4 thoughts on “Freycinet, Days 1 & 2: It’s gorgeous here in paradise”

  1. Those wallabies! What do you reckon – an old married couple or a courting couple. (Couldn’t see enough to know if they are a couple in that sense.)
    But Oh Tasmania and Oh Freycinet! – you will always remember lovely Wineglass Bay, I think. That view from the Lookout is something I have never forgotten but then there are so many places in Tasmania that are unforgettable.
    Thanks for the wonderful photos and especially The Conversation. (Did you feel you were eavesdropping?)

  2. Yes, Mum, that view is wonderful isn’t it. We had to wait 20 mins or so for the clouds to move on, but it was worth it. As for the Wallabies, cheeky you! we were so intrigued by their behaviour we didn’t inspect their anatomy closely!

  3. OMG!! You know I LOVE the critters!!!

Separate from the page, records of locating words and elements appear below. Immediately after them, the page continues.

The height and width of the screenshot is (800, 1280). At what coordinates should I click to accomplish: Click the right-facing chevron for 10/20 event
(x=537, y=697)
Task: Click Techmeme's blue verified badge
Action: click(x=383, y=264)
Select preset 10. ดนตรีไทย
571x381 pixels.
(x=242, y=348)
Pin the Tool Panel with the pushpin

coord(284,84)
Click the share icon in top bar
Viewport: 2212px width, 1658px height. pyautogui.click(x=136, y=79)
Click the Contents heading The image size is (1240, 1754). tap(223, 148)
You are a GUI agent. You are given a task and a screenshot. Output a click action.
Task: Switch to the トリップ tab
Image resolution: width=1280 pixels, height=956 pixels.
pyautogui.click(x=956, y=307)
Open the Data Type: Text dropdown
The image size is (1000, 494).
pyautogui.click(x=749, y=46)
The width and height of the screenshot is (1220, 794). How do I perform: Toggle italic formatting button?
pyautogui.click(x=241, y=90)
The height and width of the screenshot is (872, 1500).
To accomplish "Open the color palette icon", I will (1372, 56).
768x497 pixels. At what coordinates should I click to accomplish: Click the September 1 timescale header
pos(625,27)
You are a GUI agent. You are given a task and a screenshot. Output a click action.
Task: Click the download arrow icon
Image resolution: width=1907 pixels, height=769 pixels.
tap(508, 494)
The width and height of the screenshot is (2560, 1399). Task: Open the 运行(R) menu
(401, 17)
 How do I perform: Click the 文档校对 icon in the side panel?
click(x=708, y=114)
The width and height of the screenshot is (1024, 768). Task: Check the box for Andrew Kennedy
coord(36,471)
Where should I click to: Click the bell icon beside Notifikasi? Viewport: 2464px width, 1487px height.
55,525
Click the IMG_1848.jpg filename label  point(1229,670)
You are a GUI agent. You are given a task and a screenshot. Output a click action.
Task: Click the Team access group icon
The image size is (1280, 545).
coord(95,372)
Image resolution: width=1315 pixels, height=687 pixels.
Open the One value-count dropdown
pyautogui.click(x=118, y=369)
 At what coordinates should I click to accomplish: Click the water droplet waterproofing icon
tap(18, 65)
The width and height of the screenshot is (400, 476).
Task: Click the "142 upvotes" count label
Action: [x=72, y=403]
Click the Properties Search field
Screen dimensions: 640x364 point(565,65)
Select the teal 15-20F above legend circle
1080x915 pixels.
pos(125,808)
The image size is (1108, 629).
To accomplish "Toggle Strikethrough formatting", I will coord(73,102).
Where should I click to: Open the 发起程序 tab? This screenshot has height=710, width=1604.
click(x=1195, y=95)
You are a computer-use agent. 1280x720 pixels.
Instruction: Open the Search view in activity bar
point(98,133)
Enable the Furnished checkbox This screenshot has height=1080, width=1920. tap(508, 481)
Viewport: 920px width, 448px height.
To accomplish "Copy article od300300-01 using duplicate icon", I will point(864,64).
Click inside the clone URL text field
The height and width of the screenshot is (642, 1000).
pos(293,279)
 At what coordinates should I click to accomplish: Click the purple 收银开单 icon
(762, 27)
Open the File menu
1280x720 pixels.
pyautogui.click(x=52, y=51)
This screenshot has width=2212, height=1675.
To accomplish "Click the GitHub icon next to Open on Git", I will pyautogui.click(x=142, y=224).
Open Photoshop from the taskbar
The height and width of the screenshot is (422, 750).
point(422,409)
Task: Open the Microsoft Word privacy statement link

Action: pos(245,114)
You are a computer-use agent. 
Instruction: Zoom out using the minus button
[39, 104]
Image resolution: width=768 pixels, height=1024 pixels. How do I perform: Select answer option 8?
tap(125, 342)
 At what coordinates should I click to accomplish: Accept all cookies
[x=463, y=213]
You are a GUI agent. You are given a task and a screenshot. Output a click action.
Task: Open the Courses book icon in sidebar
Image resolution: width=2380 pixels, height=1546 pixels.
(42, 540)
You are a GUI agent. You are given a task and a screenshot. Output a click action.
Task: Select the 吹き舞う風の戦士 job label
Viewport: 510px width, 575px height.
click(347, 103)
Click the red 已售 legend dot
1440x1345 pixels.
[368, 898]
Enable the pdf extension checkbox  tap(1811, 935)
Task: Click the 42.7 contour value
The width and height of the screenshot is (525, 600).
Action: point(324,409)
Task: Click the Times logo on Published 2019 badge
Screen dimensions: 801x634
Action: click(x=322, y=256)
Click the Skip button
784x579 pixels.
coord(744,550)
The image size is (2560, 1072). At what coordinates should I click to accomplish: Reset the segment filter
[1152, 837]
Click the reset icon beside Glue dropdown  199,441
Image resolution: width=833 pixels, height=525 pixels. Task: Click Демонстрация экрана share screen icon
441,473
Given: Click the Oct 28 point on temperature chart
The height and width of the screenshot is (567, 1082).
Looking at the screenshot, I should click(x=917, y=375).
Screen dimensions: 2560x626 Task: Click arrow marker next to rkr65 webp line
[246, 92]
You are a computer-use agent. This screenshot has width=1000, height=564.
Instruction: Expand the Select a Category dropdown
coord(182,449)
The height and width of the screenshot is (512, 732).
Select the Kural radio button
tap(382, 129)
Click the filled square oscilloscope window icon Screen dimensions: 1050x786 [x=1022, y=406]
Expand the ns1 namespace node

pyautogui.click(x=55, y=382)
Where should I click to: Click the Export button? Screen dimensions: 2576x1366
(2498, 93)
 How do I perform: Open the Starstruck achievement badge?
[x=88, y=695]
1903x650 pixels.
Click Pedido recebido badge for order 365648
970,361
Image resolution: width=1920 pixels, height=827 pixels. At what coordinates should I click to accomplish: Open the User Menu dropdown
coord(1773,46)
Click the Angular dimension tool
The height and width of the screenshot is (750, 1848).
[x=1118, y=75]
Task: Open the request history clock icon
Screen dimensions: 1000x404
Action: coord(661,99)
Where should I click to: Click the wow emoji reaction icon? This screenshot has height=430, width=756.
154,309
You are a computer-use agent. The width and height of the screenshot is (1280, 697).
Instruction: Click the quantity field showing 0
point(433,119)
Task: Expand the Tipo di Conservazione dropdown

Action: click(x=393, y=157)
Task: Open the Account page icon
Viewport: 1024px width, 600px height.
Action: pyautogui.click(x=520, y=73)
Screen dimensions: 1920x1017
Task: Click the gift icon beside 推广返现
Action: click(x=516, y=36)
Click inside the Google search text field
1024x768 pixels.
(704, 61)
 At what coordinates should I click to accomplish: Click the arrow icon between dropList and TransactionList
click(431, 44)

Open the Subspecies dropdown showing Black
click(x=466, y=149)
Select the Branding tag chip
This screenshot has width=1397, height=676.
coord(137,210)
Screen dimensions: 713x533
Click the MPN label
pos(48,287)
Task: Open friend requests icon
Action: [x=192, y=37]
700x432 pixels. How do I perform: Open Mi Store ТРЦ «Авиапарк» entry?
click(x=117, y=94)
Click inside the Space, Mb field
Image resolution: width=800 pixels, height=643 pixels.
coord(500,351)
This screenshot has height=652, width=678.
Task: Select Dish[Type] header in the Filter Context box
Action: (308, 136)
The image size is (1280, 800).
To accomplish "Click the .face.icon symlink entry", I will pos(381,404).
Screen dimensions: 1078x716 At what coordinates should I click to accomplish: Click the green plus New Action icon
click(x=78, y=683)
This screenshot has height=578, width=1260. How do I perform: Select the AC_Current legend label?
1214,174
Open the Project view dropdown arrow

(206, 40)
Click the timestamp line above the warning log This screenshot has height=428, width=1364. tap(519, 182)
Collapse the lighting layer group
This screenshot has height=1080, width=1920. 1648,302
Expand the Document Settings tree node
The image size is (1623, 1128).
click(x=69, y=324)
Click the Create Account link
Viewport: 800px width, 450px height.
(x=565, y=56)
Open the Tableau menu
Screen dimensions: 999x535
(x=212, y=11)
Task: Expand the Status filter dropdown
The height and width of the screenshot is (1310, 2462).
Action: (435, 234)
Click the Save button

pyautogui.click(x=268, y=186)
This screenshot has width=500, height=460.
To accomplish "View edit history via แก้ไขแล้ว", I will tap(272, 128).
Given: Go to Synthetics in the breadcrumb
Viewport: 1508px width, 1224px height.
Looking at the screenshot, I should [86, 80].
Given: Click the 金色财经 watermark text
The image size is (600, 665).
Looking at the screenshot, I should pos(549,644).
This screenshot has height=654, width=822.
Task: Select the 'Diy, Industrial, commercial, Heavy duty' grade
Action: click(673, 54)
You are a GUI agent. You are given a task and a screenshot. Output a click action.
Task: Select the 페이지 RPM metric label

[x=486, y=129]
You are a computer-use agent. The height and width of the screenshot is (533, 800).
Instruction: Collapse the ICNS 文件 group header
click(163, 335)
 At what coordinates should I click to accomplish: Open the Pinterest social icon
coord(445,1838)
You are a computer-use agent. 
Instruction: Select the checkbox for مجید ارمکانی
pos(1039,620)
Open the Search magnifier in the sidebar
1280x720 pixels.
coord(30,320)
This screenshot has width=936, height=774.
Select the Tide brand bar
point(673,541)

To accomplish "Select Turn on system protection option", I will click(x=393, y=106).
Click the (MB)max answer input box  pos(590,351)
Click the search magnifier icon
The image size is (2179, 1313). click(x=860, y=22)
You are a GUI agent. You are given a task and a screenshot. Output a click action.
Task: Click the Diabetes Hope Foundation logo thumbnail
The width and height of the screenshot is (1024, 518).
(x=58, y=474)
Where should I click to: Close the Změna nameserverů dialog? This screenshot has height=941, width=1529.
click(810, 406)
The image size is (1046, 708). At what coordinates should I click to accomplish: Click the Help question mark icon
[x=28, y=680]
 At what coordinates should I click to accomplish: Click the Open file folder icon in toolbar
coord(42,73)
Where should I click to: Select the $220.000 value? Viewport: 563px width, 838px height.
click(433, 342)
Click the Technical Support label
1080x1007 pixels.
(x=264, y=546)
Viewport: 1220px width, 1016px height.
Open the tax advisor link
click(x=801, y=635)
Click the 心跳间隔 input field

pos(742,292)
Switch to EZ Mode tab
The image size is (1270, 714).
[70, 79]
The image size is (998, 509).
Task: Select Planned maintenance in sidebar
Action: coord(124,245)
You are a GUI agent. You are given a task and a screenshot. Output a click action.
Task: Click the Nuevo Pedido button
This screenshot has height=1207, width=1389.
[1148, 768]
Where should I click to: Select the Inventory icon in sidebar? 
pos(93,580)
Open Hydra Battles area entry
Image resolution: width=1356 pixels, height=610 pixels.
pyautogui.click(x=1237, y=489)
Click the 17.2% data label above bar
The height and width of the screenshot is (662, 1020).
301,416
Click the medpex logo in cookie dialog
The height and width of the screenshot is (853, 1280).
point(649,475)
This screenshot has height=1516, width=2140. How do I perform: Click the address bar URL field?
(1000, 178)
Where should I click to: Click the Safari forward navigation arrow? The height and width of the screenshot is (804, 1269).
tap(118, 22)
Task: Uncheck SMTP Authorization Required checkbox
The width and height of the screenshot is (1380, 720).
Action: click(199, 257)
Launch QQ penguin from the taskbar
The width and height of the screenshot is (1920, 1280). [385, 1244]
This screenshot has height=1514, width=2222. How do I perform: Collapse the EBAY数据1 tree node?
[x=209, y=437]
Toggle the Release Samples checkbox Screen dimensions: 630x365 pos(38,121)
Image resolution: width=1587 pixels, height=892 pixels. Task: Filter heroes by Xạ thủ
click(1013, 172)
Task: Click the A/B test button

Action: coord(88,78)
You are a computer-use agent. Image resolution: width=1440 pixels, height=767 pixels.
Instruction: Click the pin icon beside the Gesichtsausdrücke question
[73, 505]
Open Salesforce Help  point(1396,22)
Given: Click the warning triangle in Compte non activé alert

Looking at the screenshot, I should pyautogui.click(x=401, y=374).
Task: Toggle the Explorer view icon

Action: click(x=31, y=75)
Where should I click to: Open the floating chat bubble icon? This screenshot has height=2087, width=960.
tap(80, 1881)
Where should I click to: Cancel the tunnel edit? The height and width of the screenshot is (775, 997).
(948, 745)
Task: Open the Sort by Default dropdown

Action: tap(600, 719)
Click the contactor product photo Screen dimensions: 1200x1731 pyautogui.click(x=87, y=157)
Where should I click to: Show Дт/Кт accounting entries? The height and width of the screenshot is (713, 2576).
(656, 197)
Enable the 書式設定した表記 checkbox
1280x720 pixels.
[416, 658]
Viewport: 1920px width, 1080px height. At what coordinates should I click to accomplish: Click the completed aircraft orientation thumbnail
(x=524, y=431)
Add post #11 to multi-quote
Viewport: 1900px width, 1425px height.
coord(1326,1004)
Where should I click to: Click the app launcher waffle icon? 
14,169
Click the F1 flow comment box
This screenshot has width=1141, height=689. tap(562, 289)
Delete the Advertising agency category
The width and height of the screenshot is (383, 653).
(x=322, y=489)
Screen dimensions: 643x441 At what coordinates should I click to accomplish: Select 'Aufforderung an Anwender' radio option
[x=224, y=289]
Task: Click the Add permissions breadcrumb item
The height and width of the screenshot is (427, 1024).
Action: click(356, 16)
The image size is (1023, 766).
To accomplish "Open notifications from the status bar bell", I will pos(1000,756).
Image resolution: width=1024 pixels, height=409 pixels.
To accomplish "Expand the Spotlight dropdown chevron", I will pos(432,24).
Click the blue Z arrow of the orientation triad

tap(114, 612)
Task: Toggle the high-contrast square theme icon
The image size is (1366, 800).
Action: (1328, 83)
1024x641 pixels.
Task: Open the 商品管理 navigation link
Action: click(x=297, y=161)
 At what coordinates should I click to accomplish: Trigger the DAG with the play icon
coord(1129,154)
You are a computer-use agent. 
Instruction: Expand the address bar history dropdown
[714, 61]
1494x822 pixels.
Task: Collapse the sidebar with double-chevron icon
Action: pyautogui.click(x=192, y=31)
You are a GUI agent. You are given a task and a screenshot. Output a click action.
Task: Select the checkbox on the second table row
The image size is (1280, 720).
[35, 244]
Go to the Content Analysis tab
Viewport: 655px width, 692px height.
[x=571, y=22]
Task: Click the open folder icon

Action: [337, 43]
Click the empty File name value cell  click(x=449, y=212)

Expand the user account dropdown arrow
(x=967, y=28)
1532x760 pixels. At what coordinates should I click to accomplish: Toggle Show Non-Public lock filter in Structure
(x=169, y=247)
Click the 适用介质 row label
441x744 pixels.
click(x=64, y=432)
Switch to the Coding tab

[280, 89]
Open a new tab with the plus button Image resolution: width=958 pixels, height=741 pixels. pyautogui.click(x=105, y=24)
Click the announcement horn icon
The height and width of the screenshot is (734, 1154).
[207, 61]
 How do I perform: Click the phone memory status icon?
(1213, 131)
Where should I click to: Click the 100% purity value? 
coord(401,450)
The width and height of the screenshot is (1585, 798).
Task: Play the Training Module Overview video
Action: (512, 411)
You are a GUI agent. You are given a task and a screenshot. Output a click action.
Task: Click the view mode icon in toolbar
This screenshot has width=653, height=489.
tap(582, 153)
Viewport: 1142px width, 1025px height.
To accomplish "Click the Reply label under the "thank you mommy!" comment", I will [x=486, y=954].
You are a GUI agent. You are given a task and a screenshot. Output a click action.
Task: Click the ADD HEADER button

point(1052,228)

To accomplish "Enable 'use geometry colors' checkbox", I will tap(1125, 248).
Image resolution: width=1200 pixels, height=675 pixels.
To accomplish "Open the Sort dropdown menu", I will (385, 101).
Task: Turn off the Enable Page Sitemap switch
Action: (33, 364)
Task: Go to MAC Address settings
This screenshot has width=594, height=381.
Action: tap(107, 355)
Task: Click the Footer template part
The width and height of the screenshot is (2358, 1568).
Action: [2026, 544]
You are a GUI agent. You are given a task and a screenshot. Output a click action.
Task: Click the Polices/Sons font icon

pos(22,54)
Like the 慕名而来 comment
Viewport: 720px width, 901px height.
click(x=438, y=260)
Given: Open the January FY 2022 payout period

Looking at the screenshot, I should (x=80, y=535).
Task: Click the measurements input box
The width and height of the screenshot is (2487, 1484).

    You have been taking pictures just for me. I LOVE the Hazard Beach pics – every one. OF COURSE I loved the gobbling turkeys, the adorable emu, and the wallabies. I loved the sea shells and the coral and that wonderful artfully shaped log standing so poetically in the sand. The beach is lovely. The sick little grass tree is so sad. I loved the marbled looking rocks. The picture of you and Len is GREAT!! Ya’ll look wonderful and the setting is serene and romantic. Love those delicately flowering trees. Do you know what they are? Len with his wine and his big smile is perfect. =) They go together so well. AND I love the fungus – one of my favorite things!! Julie Andrews may love raindrops on roses and whiskers on kittens and I have to say those things are not bad BUT I adore the wonderful diverse world of the Fungi. The shapes, the colors, the way it does – fell in love with all fungus while camping in the Smokey Mountains as a young whipper snapper. =) A ranger gave a talk with a grand slide show and I was hooked on fungus for life, LOL Sue, I think your pic on that wonderful wavy seat designed by the architect students is a great one…. your wonderful smile and that twinkle in your eye. A show stopper for sure.

    The wallabies video is precious. Although does one slap the other one somewhere in the middle. Or is it just me. Anyway, it looks like by the end they had made up and were back to intimate chit chat and nuzzling. And that my friends is the way all good stories should end. =)

    As always thank you SO much for sharing and I love that you think of me on your trips . Makes me smile from the inside out. I have to get caught up on the other adventures you have shared – sorry to be so behind. But what a treat I found waiting for me once I had a chance to scope out the emails!!

    Trudy for Carter and Trudy

  4. Love your fungus story Trudy. I love them too but don’t see enough in our climes. Knew you’d love today’s post … And of course I think of you when taking photos. You are so attentive!

    And yes, there was a little wallaby biff or two, but it all seemed happy enough!